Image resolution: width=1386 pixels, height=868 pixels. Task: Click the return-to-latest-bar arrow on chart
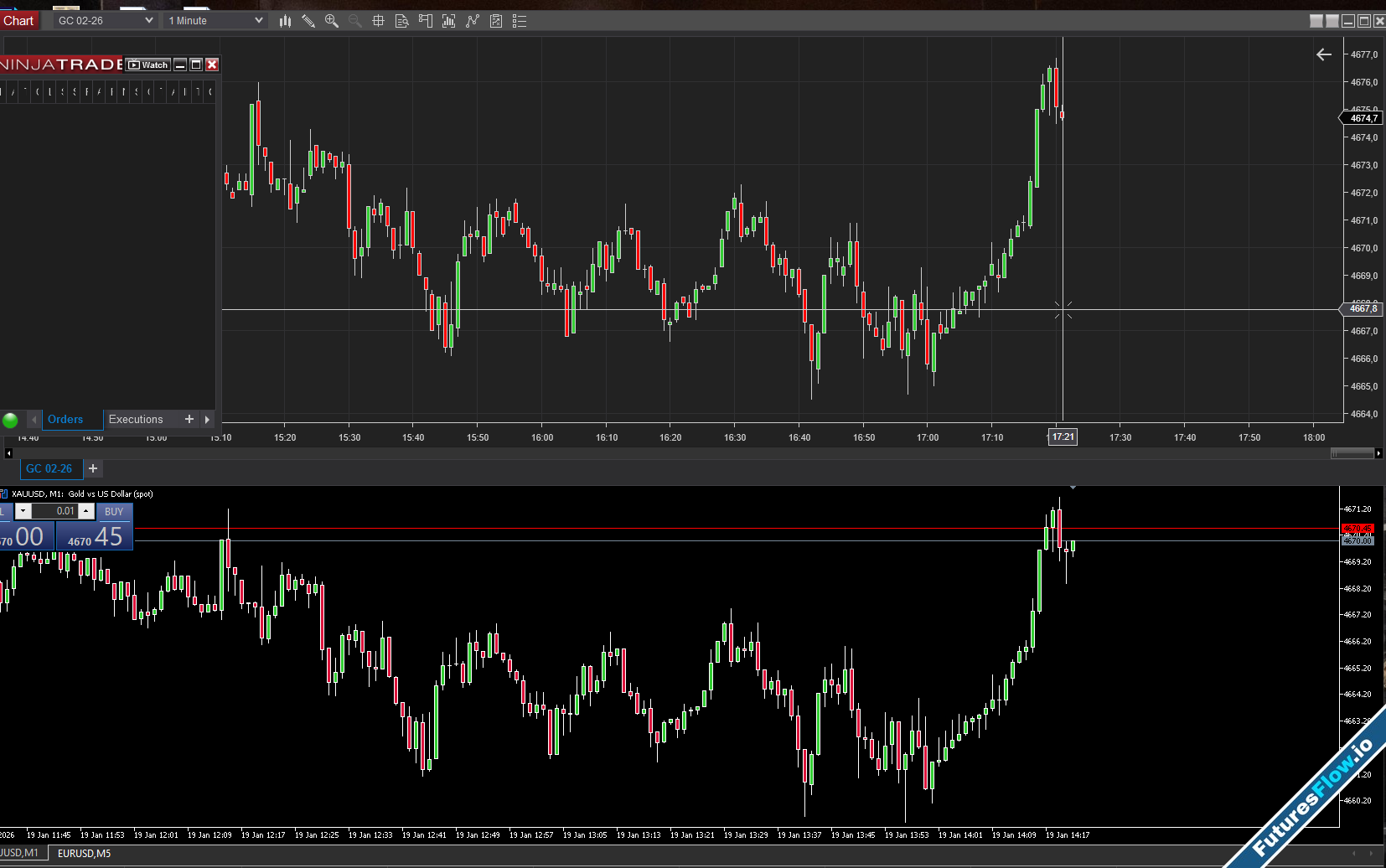1323,54
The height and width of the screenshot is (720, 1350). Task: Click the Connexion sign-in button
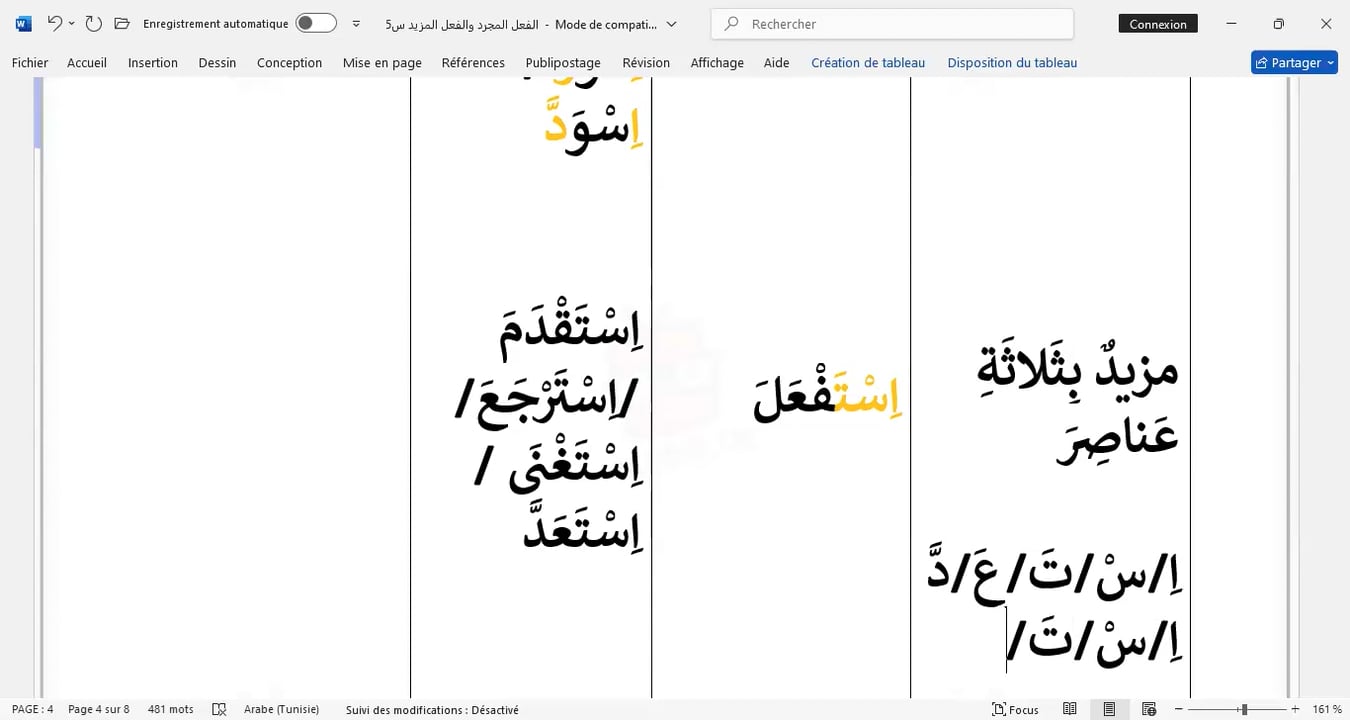[x=1158, y=24]
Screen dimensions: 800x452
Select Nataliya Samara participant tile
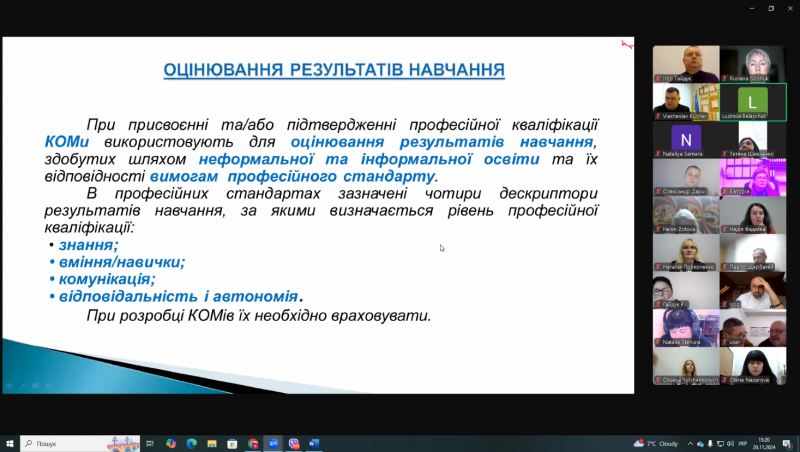tap(685, 139)
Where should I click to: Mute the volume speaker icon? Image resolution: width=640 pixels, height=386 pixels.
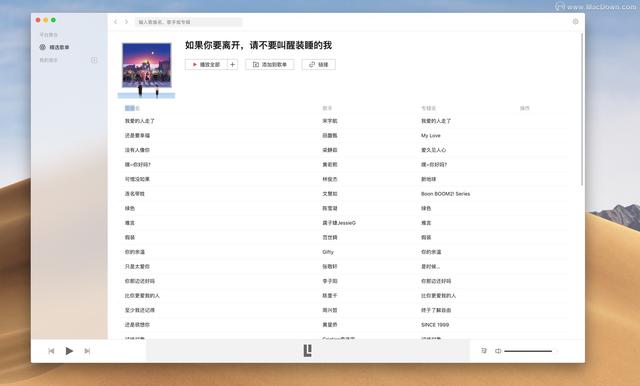click(498, 351)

• Work to be completed:
Make an exact copy of all the material, but keep the pictures out of it.

• Answer box:
Image resolution: width=1386 pixels, height=868 pixels. Task: Click the return-to-latest-bar arrow on chart
1323,54
The height and width of the screenshot is (720, 1350). Task: Click the Connexion sign-in button
[x=1158, y=24]
Screen dimensions: 800x452
Select Nataliya Samara participant tile
tap(685, 139)
Where should I click to: Mute the volume speaker icon? Image resolution: width=640 pixels, height=386 pixels.
click(498, 351)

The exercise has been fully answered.